Rewrite the listing from the line with "You are a GUI" through the end of the listing, substituting "Go" for "Switch" and keeping everything else the same. Omit the pictures.

━━━ Supplied records ━━━

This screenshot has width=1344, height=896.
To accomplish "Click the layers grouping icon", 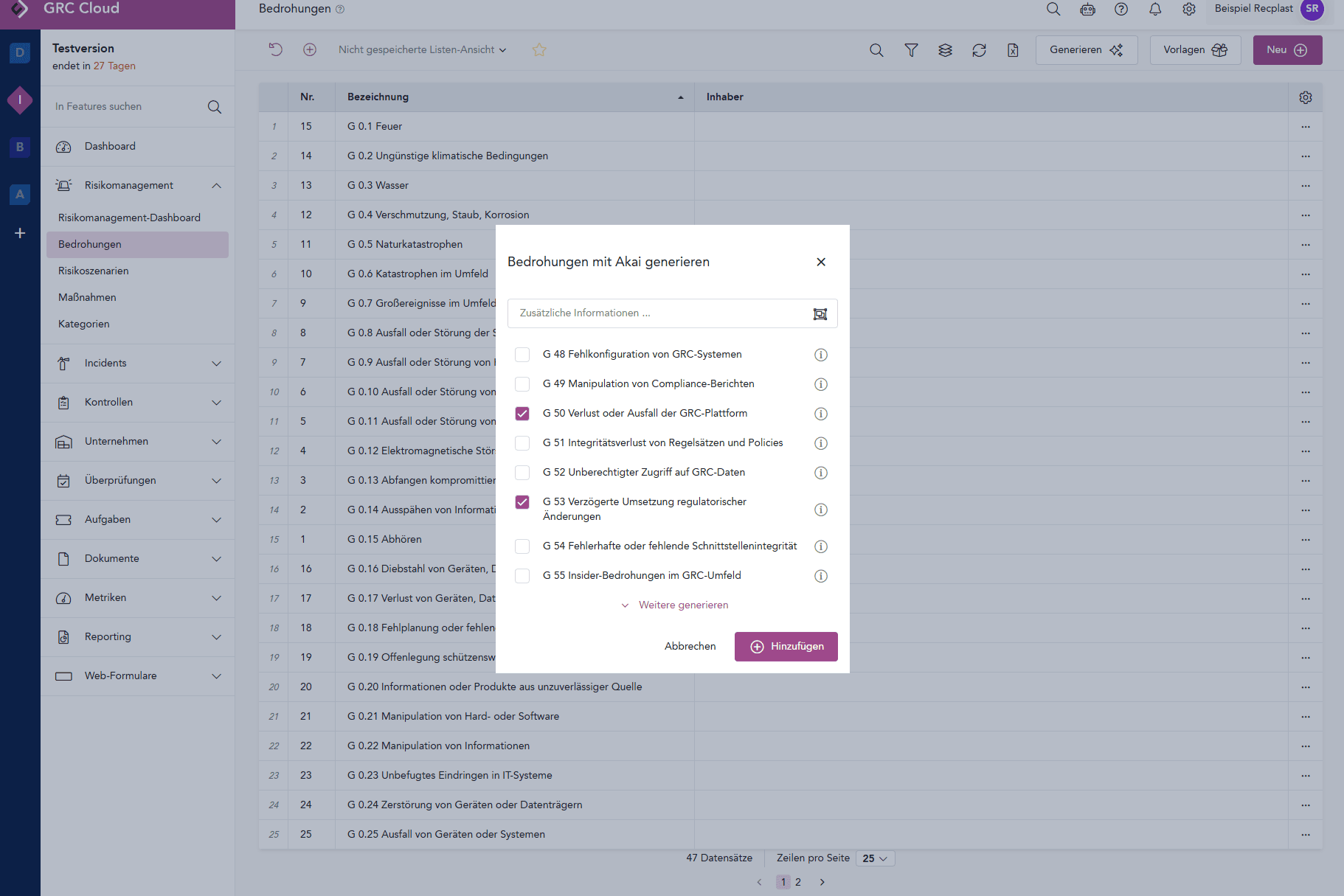I will coord(945,50).
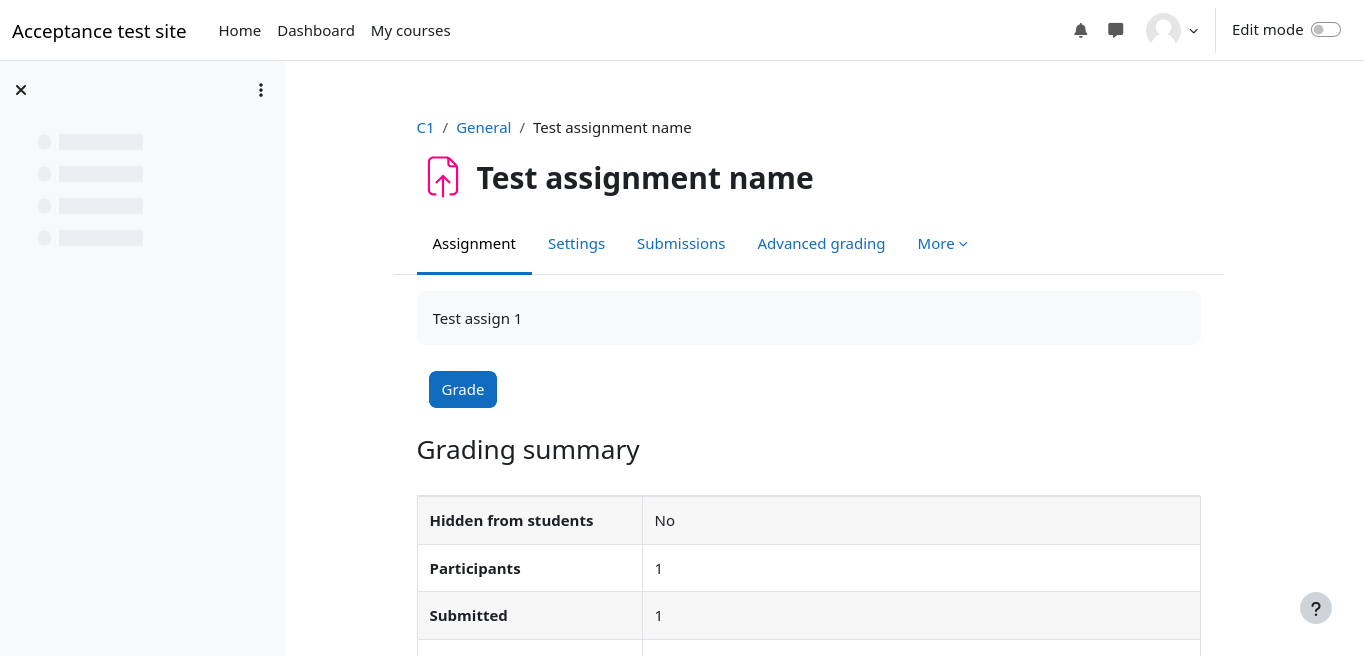Open course index three-dot options menu
The image size is (1364, 656).
coord(261,90)
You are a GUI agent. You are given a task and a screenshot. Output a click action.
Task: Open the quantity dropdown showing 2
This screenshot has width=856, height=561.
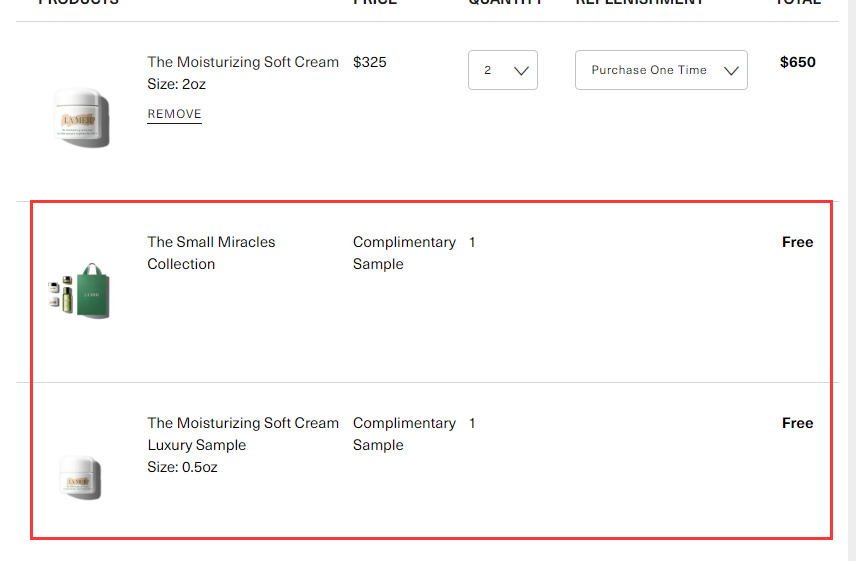point(503,70)
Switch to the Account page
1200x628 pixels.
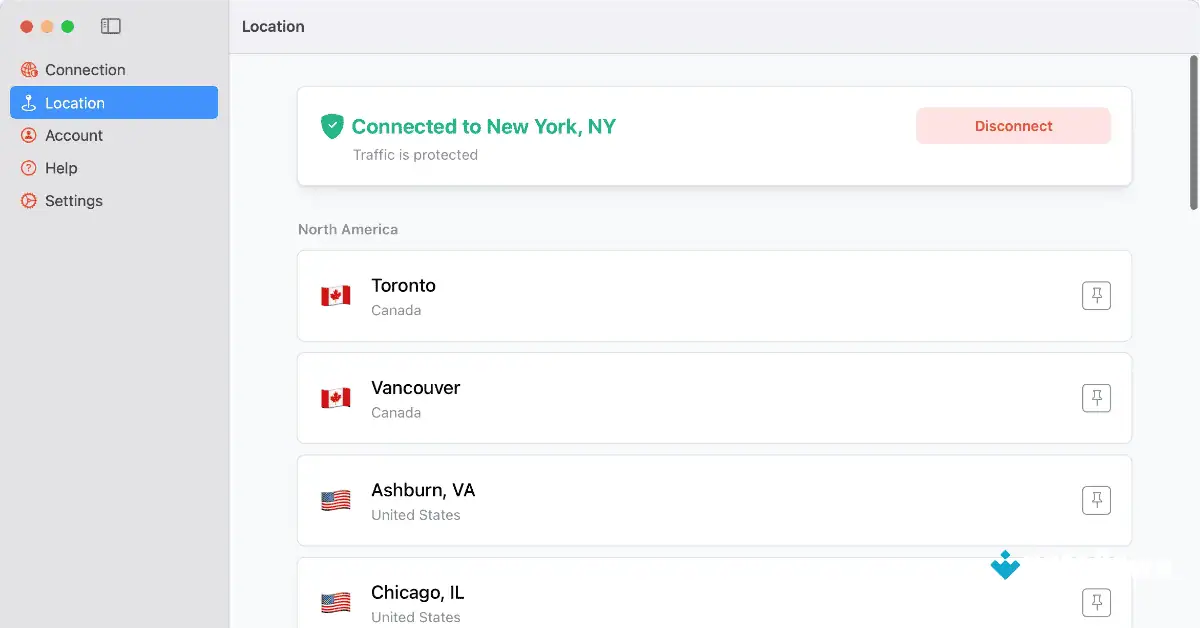[x=74, y=135]
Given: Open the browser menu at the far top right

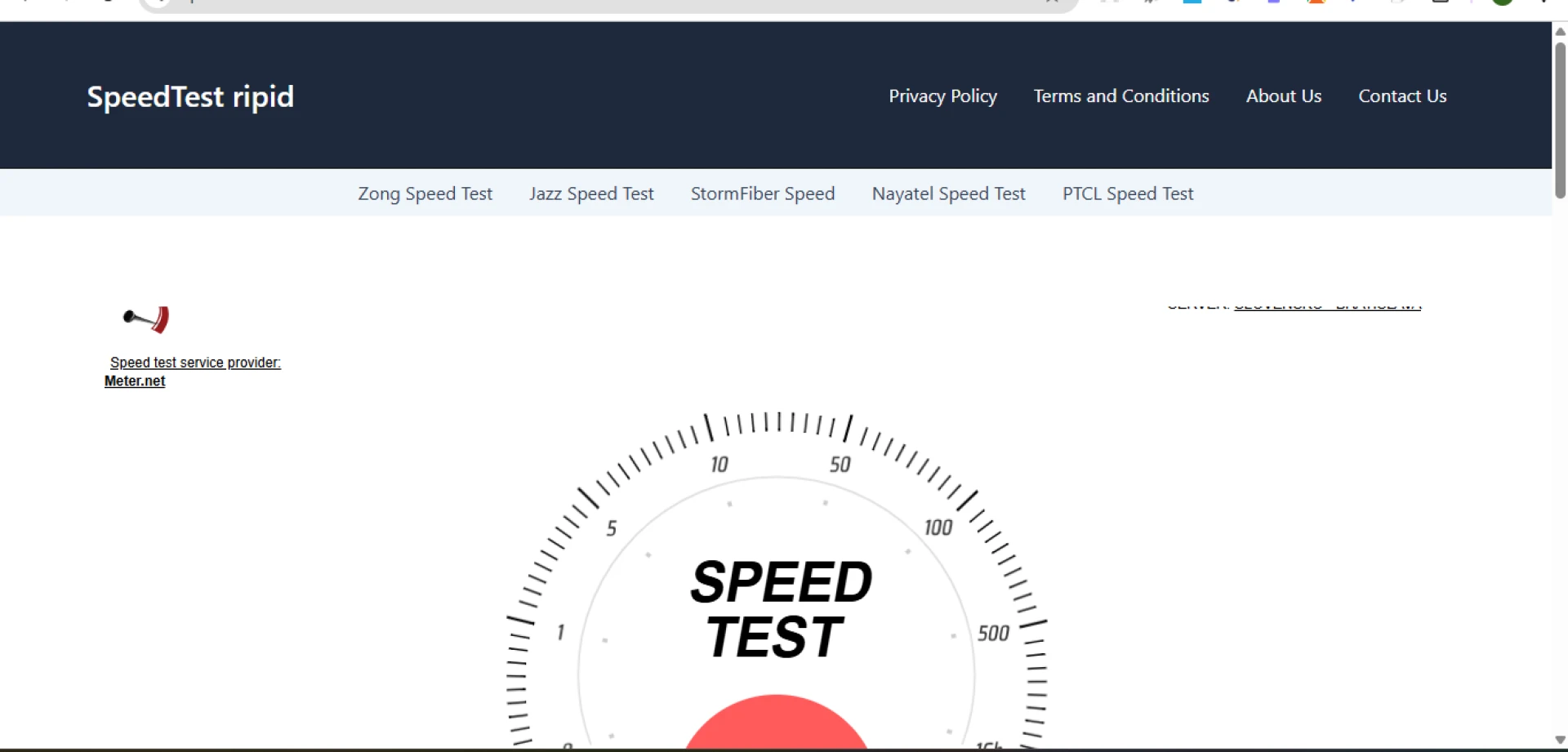Looking at the screenshot, I should (x=1544, y=3).
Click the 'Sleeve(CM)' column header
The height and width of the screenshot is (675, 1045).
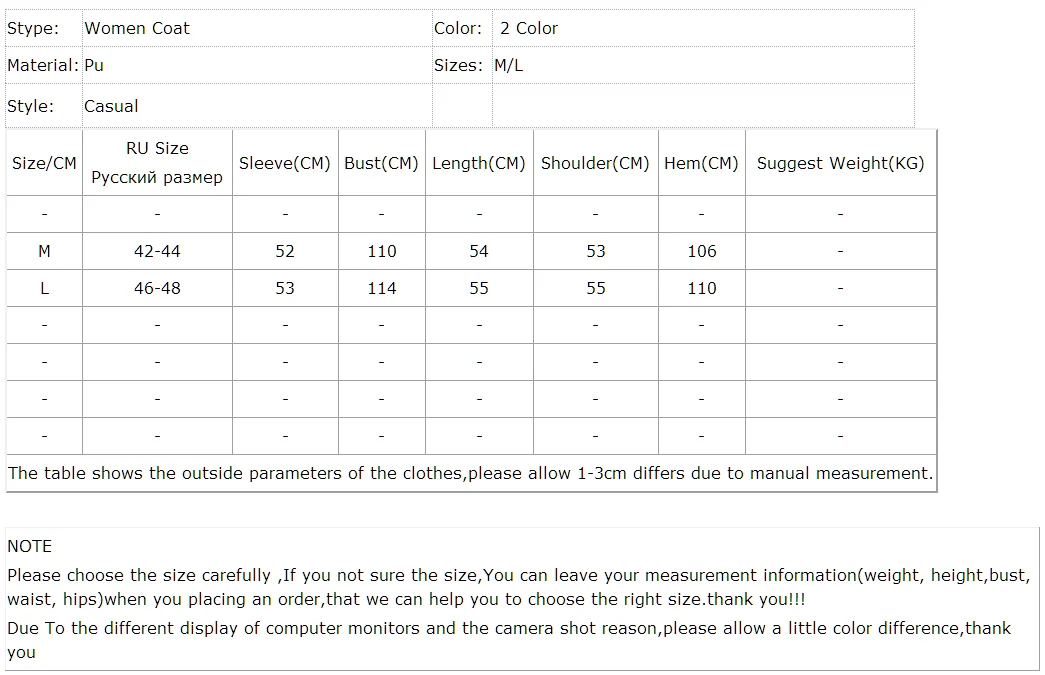(x=285, y=163)
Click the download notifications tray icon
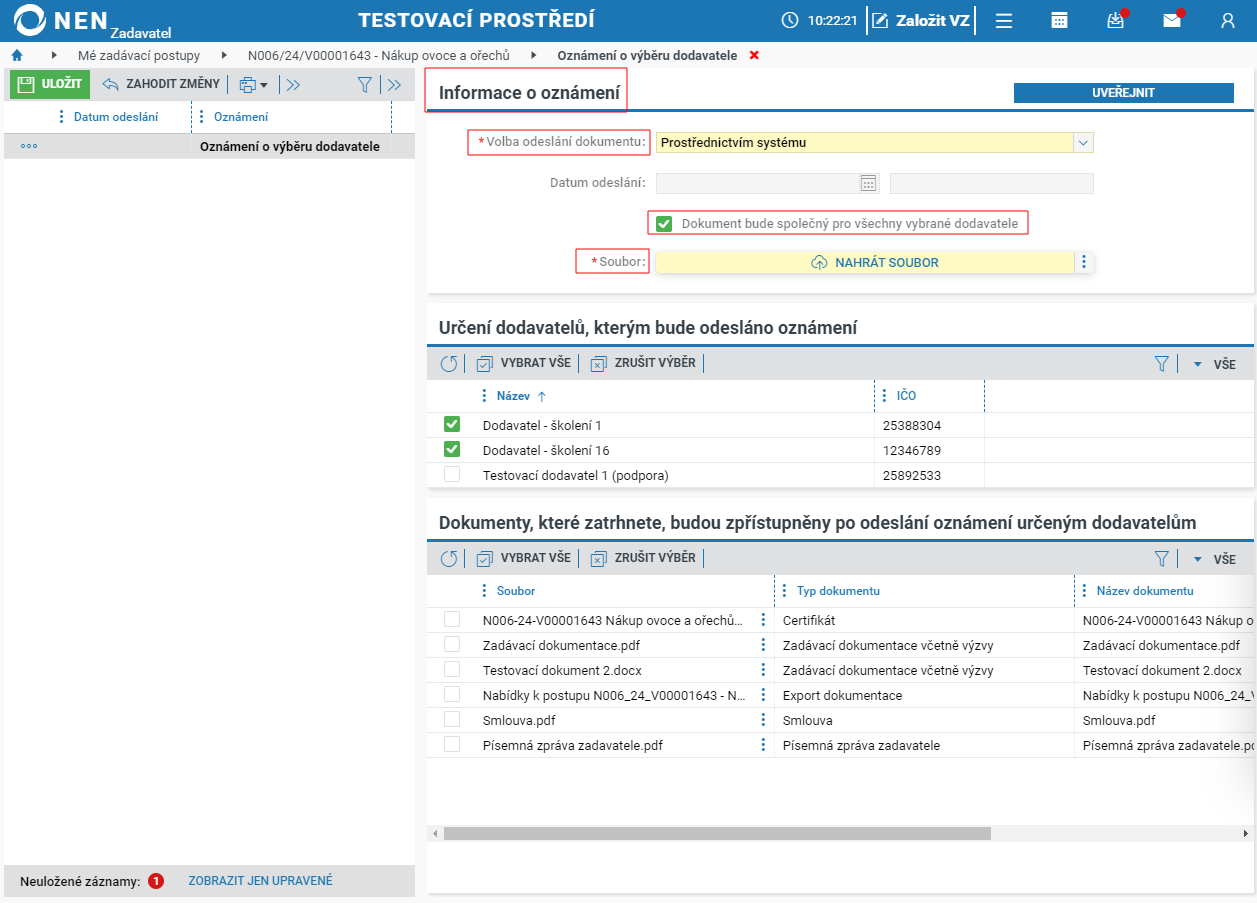The image size is (1257, 903). (1115, 20)
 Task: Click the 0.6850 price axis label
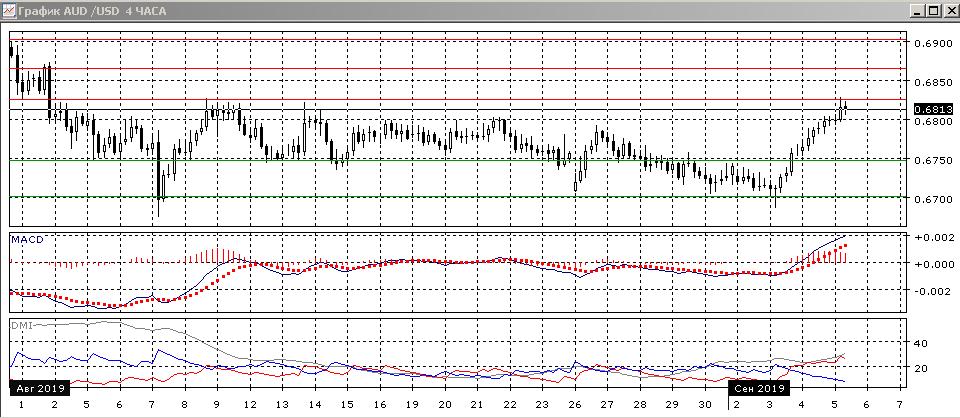930,82
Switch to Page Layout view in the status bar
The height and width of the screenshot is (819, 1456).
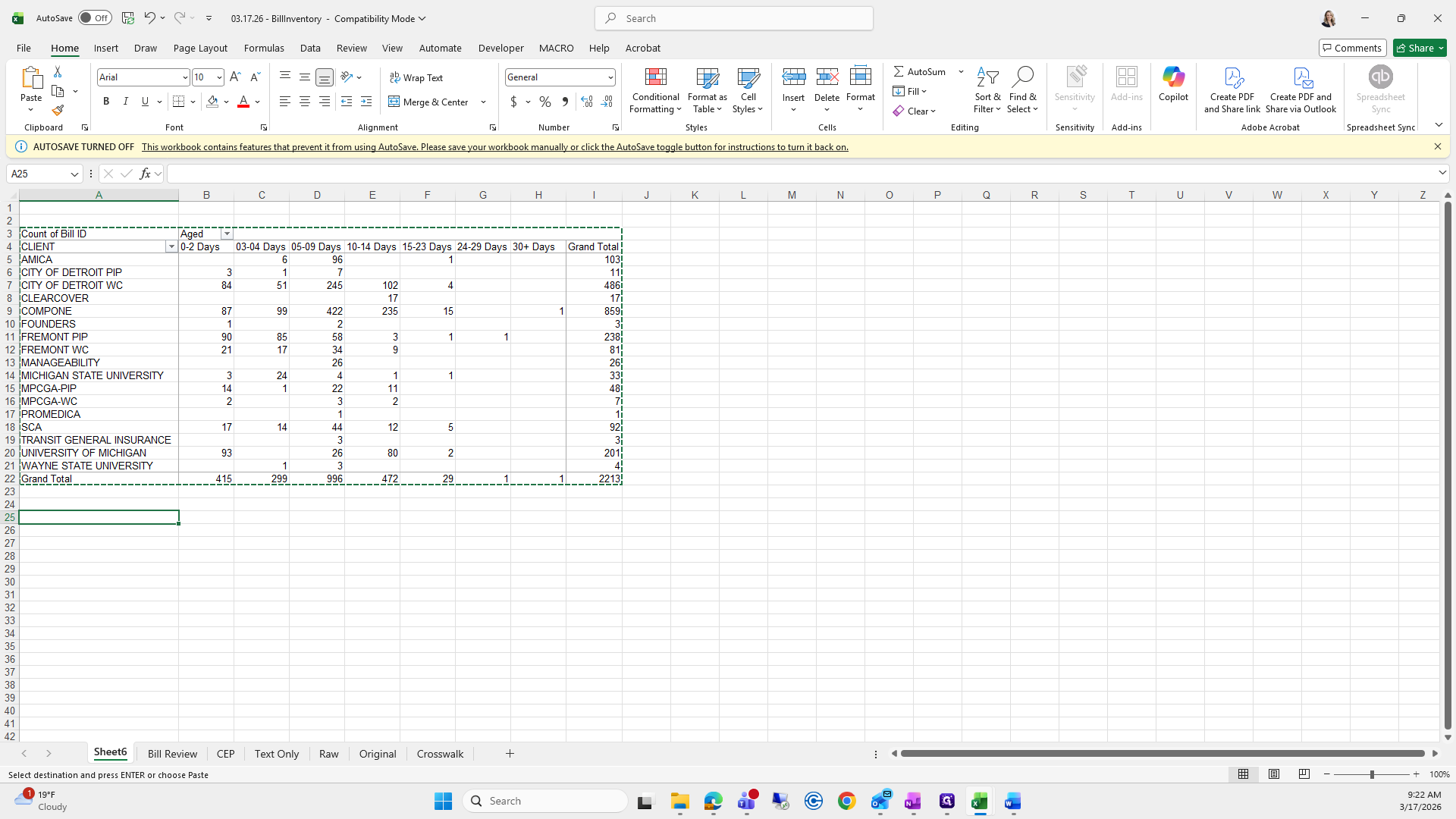tap(1274, 774)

━━━

Output:
You are a GUI agent. You are given a task and a screenshot. Output a click action.
Task: Open the quantity dropdown showing 2
This screenshot has width=856, height=561.
point(503,70)
Go to the Account page
1200x628 pixels.
[x=74, y=135]
Given: Open the browser menu at the far top right

Looking at the screenshot, I should (x=1544, y=3).
Click the 'Sleeve(CM)' column header
The height and width of the screenshot is (675, 1045).
(x=285, y=163)
Click the download notifications tray icon
The image size is (1257, 903). (1115, 20)
 Task: Click the 0.6850 price axis label
930,82
Go to Page Layout view in the status bar
The height and width of the screenshot is (819, 1456).
tap(1274, 774)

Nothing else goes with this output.